Oh the sighs and groans and accents of sorrow that come upon our listening ears! Oh the weariness, the utter weariness of this land below the line!
Midnight! and thousands of women are working! One o'clock, and thousands are still at it! Two o'clock, the widows are still at work! Thank God the children are asleep. Three o'clock a.m., the machines cease to rattle, and in the land of crushed womanhood there is silence if not peace. But who is to pay? Shall we ultimately evolve a people that require no sleep, that cannot sleep if they would? Is crushed womanhood to produce human automatic machines? Or is civilisation generally to pay the penalty for all this grinding of human flesh and blood? Let me tell the story of an old machinist! I have told part of it before, but the sequel must be told. I had made the acquaintance and friendship of three old women in Bethnal Green who lived together, and collaborated in their work. They made trousers for export trade; one machined, one finished, and one pressed, brave old women all! They all worked in the machinist's room, for this saved gas and coal, and prevented loss of time. At night they separated, each going to her own room. The machinist was a widow, and her machine had been bought out of her husband's club and insurance money when he died twenty-one years before. I had often seen it, heard its rattle, and witnessed its whims.

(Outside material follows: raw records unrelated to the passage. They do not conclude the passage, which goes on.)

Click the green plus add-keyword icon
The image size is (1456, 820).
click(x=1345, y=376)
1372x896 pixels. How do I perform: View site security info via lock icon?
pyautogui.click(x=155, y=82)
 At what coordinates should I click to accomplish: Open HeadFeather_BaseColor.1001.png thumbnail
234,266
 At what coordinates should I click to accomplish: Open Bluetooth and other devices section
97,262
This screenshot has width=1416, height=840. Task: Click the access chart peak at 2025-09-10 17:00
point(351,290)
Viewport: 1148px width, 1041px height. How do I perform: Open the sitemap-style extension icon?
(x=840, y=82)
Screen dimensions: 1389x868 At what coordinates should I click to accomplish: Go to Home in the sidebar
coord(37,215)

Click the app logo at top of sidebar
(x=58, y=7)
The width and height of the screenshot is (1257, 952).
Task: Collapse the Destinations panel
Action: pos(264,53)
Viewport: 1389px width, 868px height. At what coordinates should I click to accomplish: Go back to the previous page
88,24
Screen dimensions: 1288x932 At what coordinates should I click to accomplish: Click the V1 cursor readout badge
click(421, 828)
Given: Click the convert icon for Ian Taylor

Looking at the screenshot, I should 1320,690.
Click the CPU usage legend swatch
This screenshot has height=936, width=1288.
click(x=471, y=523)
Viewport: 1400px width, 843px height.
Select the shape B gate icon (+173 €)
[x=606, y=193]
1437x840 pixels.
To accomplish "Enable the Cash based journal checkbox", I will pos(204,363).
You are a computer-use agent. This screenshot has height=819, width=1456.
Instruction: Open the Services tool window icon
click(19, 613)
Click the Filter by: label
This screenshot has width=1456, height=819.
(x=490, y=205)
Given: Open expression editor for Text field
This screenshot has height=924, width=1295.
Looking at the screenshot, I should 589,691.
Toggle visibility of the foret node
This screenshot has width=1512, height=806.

She once told me that it required a new shuttle, and I offered to pay for one; but she said, "I cannot part with it; it will last my time, for I want a new shuttle too!"
Six months after she was found dead in her bed by her partners when they came to resume work.
Her words had come true! The old machine stood silent under the little window; its old shuttle no longer whirred and rattled with uncertain movements. It was motionless and cold. On a little bed the poor old brave woman lay cold and motionless too! for the shuttle of her life had stopped, never to move again.
The heroic partnership of the old women was broken, never in this world to be resumed, and so two old hearts sorrowed and two troubled minds wondered how they would be able to live without her.
I knew her well; it was my privilege to give her some happiness and some change from grime and gloom, to take her away sometimes from the wayward shuttle and rattling machine. I knew that she would have selected such a death could she have chosen, for she dreaded the parish. I think, too, that she would have wished for her old machine to be buried with her, and for its silent shuttle to be beside her in her coffin. To her it was a companion, and for it her husband died. Twenty-one years the machine and herself had lived with each other and for each other. Sharing with each other's toil, if not each other's hopes and fears! Working! working! unceasingly through life—in death and rest they were not divided.